## What this task involves
Using the records below, count the lines containing "list" and give only the total.

[Dataset entries]
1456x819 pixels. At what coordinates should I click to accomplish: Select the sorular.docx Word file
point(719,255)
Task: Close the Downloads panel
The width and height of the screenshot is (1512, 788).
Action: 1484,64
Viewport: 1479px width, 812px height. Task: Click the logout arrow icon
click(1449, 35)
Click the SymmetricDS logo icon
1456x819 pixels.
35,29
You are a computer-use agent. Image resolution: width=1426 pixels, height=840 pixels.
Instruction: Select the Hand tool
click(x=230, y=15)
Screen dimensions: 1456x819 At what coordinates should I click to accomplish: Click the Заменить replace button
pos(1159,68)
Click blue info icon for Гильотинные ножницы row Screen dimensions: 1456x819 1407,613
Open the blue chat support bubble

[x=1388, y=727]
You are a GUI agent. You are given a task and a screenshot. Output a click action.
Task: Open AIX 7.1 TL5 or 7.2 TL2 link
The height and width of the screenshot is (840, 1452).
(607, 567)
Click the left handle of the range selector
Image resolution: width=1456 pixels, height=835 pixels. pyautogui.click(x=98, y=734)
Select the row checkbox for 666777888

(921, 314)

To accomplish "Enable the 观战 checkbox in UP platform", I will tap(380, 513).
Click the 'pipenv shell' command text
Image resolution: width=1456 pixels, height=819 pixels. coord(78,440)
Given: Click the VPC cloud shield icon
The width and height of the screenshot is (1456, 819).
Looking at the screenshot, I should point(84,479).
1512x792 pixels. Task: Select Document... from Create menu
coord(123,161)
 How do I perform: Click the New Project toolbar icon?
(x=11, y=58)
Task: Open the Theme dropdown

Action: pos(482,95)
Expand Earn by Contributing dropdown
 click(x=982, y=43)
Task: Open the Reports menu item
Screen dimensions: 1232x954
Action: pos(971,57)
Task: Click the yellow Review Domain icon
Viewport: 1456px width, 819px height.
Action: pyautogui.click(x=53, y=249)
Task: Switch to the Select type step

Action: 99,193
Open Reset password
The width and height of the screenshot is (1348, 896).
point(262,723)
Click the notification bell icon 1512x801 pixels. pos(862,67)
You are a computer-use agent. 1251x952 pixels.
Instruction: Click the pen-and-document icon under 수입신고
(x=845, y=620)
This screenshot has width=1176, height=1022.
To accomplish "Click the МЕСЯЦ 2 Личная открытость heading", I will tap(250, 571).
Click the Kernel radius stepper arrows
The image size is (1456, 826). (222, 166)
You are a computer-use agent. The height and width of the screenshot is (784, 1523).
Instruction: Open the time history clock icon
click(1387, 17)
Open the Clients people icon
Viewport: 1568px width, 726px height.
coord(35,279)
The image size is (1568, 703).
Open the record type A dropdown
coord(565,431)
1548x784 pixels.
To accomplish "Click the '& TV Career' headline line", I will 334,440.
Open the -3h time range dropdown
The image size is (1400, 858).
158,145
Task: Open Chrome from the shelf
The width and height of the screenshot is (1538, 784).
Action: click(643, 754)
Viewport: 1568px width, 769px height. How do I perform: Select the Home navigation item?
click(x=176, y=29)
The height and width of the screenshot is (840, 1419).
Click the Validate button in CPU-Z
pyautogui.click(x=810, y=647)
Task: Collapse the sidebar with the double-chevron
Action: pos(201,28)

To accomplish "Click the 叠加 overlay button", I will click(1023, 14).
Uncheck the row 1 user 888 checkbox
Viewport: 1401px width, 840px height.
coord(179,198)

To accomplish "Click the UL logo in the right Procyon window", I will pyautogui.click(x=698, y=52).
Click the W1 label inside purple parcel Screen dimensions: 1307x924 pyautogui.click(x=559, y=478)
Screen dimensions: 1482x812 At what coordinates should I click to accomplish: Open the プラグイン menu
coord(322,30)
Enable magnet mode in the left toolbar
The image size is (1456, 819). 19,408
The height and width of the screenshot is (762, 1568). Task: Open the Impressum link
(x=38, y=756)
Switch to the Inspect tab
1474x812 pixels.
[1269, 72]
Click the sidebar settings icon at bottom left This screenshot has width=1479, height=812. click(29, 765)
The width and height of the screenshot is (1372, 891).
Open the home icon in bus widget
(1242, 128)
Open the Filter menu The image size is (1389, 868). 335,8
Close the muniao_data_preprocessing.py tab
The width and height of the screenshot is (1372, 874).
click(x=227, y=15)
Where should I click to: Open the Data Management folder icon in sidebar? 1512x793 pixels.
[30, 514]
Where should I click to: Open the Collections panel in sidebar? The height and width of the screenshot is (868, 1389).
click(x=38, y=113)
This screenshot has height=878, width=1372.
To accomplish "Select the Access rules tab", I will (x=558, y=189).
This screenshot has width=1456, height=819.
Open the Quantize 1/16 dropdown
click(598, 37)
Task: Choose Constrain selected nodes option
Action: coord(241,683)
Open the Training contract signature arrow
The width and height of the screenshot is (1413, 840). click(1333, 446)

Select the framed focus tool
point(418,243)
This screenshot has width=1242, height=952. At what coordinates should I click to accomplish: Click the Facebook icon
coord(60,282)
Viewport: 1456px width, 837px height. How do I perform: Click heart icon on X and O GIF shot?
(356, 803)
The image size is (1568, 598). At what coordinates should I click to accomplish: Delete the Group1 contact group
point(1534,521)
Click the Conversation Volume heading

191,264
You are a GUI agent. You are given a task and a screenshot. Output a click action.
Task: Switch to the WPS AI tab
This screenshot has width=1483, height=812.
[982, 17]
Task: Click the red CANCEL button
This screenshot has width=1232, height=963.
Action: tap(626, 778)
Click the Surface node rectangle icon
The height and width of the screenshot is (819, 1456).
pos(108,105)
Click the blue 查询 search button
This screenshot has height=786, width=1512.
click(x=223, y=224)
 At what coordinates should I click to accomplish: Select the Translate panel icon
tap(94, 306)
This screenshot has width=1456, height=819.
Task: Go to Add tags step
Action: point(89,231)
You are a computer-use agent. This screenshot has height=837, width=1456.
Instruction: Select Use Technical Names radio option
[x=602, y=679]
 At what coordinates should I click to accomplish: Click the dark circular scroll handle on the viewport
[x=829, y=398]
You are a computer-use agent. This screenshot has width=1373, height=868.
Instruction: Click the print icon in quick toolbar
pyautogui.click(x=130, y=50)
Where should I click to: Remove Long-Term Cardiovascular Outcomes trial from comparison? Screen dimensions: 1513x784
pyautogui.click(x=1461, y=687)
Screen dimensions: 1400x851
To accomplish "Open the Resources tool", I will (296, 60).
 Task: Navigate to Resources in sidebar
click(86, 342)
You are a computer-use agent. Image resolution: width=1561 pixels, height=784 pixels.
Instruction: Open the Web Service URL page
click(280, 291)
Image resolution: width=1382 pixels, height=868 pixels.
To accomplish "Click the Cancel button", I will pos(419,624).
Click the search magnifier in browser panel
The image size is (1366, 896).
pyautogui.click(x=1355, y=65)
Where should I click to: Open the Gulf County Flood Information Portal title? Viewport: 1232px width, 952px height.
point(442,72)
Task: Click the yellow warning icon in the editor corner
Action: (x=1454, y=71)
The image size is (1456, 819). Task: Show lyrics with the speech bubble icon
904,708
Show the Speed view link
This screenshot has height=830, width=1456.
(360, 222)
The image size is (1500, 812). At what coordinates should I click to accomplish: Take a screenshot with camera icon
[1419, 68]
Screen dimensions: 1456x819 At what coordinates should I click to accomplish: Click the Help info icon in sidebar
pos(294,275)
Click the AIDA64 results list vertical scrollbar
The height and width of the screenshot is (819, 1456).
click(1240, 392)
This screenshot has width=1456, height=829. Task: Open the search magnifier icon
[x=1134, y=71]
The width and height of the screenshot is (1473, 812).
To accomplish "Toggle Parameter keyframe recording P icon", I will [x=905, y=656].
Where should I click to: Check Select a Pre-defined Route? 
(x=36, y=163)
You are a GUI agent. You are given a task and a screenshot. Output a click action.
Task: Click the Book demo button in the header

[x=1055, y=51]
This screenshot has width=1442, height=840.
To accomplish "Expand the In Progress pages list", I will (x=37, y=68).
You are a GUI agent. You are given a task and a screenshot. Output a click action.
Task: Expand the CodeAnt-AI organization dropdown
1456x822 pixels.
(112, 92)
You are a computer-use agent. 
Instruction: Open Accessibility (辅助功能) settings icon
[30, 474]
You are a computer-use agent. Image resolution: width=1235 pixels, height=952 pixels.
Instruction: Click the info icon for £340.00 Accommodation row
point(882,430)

## Answer section
2